По одному щелчку пальцев в горницу влетел всё тот же парень, что встречал нас у дверей. Только теперь на лице его сияла неубиваемая улыбка от уха до уха! Он сгрёб вопящего, что «сие-де подстава ментовская», купца и вывел вон.
Рыжий купец с поклонами и благодарностями вымелся сам.
– Шубу-то потом возвярнуть ня забудь, она у счёт уплаты налогов за судебныя издержки пойдёть, – решил наместник, потеребил усы и честно признал: – Лихо ты дяла вядёшь, сыскной воявода. За помощь благодарствуям. Бумаги твои в сей же час подпишу и всё, што обящал, исполню. А только разряши же мне, Христа за-ради, ящё одну загадку.
Я покосился на Ягу. Старушка посмотрела на меня мутнеющим взором, то ли кивнув, то ли икнув. Видимо, это должно было означать согласие, нет? Уточнять было сложно, моя домохозяйка и старейшая сотрудница нашего отделения вновь с головой углубилась в мартини.
Господи, мать ты моя юриспруденция, такое с ней бывает крайне редко. Стопочку-другую лечебной настойки от пониженного давления и для крепких снов – это да, но чтоб вдруг столь старательно напиваться? Наверное, вырвалась из Лукошкина, почувствовала волю вольную и пошла вразнос без тормозов…
– Что за загадка?
– Та вот вишь, приехал до нас мужичок с зярном на кобыле жеребой. Стал на ночлег у церкви, а наутро-то кобыла и родила! Дак поп кричит, што энто чудо божья и жерябёнок тяперича церкви принадлежить.
– Типа что упало на освящённую землю, то и их?
– Не-е, там усё хитрея будет. В конюшне церковной мерин стоить, дак отец Евстигней гнёть линию, разоряятся, будто бы энто мерин жерябёнка родил!

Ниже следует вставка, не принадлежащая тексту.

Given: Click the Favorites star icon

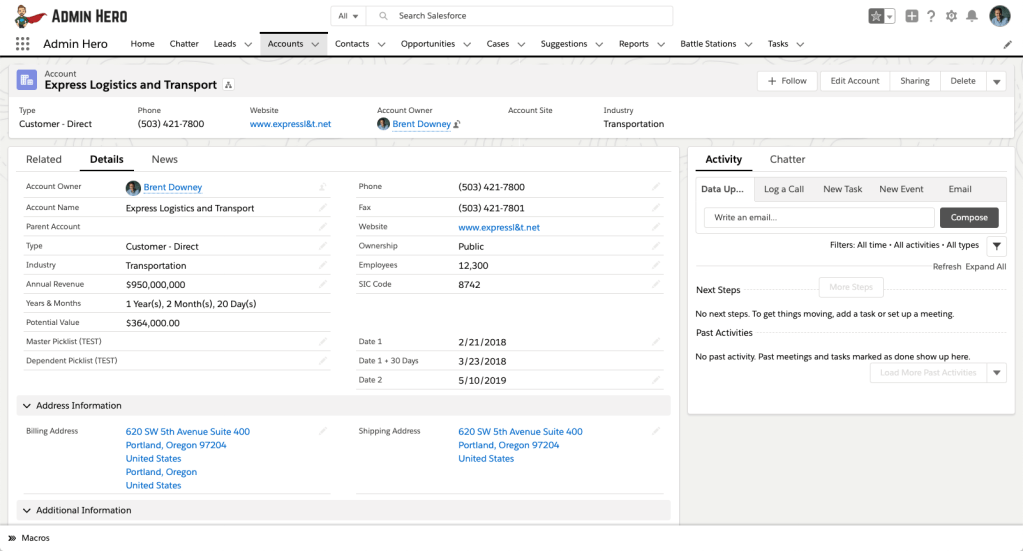Looking at the screenshot, I should tap(876, 16).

– Где-то я уже такую версию слышал.
– Ну-у, ясное дело, мерин родить ня можеть, – разгорячился наместник, по примеру Бабы-яги наливая себе полный бокал красного рейнского. – Однако ж ты от с попом спорить пробовал? Ты яму слово, он тябе два, и оба из Святого Писания! Хочь и жаль мужичка, а приходится жерябёнка от кобылы-матяри отнимать.
– Там вроде бы то ли дочка, то ли внучка разумная должна быть? – хлопнул я себя по лбу. – Ну та, которая потом ваши загадки разгадывает.

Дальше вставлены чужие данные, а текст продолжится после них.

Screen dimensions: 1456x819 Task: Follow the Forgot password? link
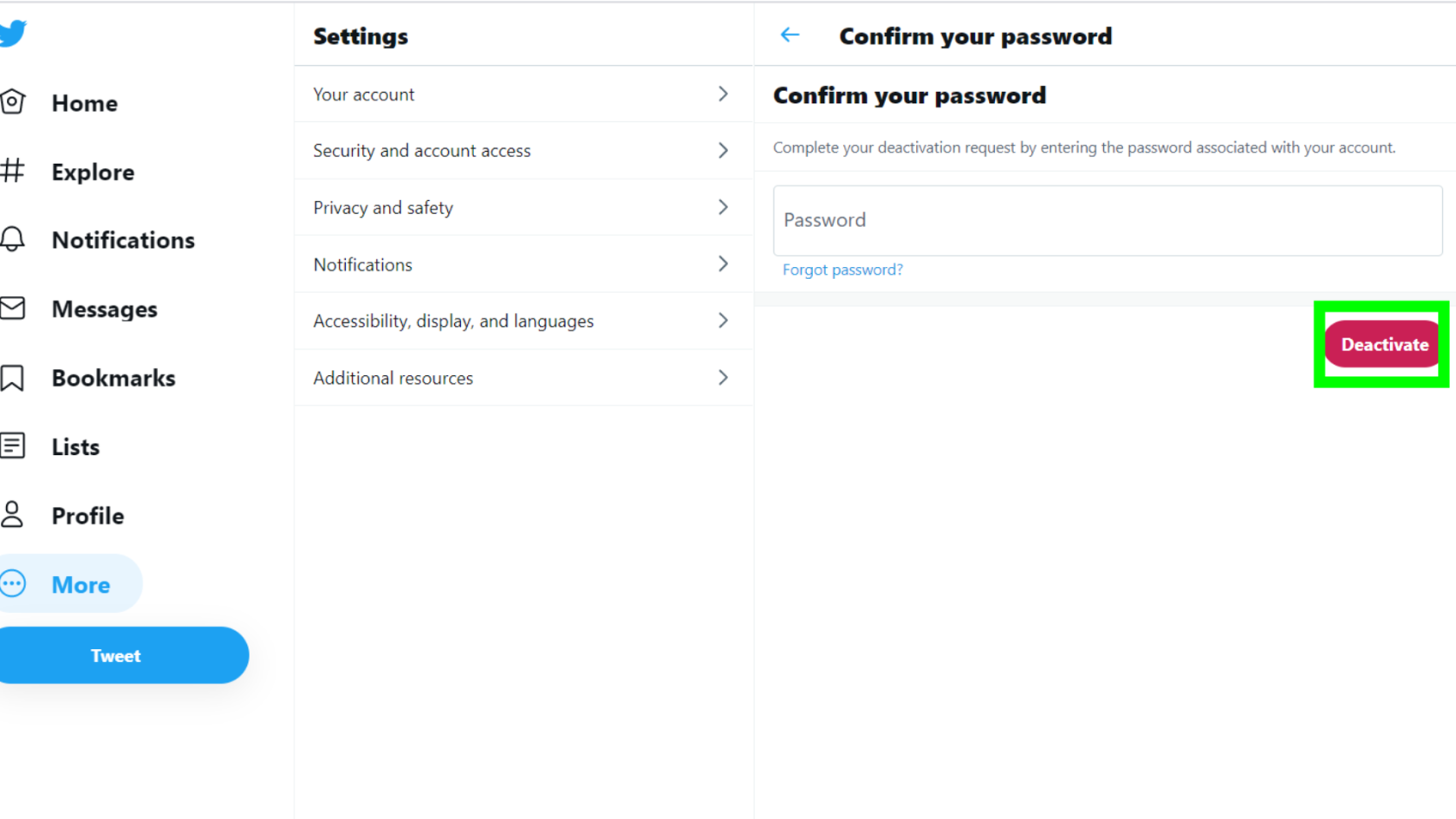coord(842,270)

– Есть пря нём дочь. Тока дура дурой. На хворостиня скачеть, воробья живого в руках тискаеть, а сама вся в сеть рыбацкую одята. Осямнадцать лет девке, тьфу, срамота!
– Зовите всех. Проведём перекрёстный допрос.

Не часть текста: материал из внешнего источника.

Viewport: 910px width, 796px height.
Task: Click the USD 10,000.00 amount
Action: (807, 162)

Примерно через пятнадцать минут к нам был доставлен тот самый батюшка Евстигней. Мужичка я звать не стал, не в нём проблема, сами разберёмся. А вот дочку его попросил войти. В конце концов, не могут же так врать сказки, вдруг она чем-то сможет помочь.
– Славен Господь на небесах, – в голос запел солидный бородатый поп, чья фигура усиленно стремилась к правильному кругу, хоть циркулем его очерчивай.
Волосы соломенные, глаза болотные, но голос оперный, сам Хворостовский задохнулся бы от зависти, а Баскова вообще гнали бы со сцены метлой поганой под свист и мочёные яблочки.
– Итак, гражданин Евстигней. Фамилия ваша?
– Гройсмашидзе.
– Грузин? – удивился я.
– Русский аз есмь, православный! А с кем и от кого мать моя, пресвятая женщина, на югах благословенна, в монастырях пела, про то нам знать не дано.
– Ну раз фамилия грузинская, то, получается, и папа грузин?
– Всё в воле Божией.
– Не буду спорить, не принципиально.
– Да ты крещёный ли?!
– Итак, – игнорируя провокационный вопрос батюшки, начал я, – вы утверждаете, что жеребёнок, рождённый беременной кобылой, на самом деле произведён на свет вашим мерином?
– Так оно и есть! Вы бы видели, какой он у нас толстый. На том и крест поцелую!
– На том, что мерин толстый или что он жеребёнка родил?
– На том, что всё воля Божия, – легко выкрутился поп. – И не такие чудеса нам Писание являет. Наш теперича жеребёнок!
В этот момент за дверью раздались первые смешочки, и не прекращающий улыбаться парень, которого я уже мысленно назвал Гуинпленом, втолкнул в горницу невысокую бойкую девицу, замотанную в рыбацкую сеть с прилипшими щучьими чешуйками.
– Без гостинца, но с подарочком? – вспомнил я.
Девушка тут же швырнула нам на стол полудохлого воробья. Что ж, пока всё сходится.
– Не одета и не раздета?
Она легко скинула с себя сеть, оставшись абсолютно голой, и столь же ловко замоталась обратно. По-моему, мы все трое, я, батюшка и наместник, на минуточку потянулись к карманам за кошельками. Нетрезвая Баба-яга только присвистнула, сунув два пальца в рот.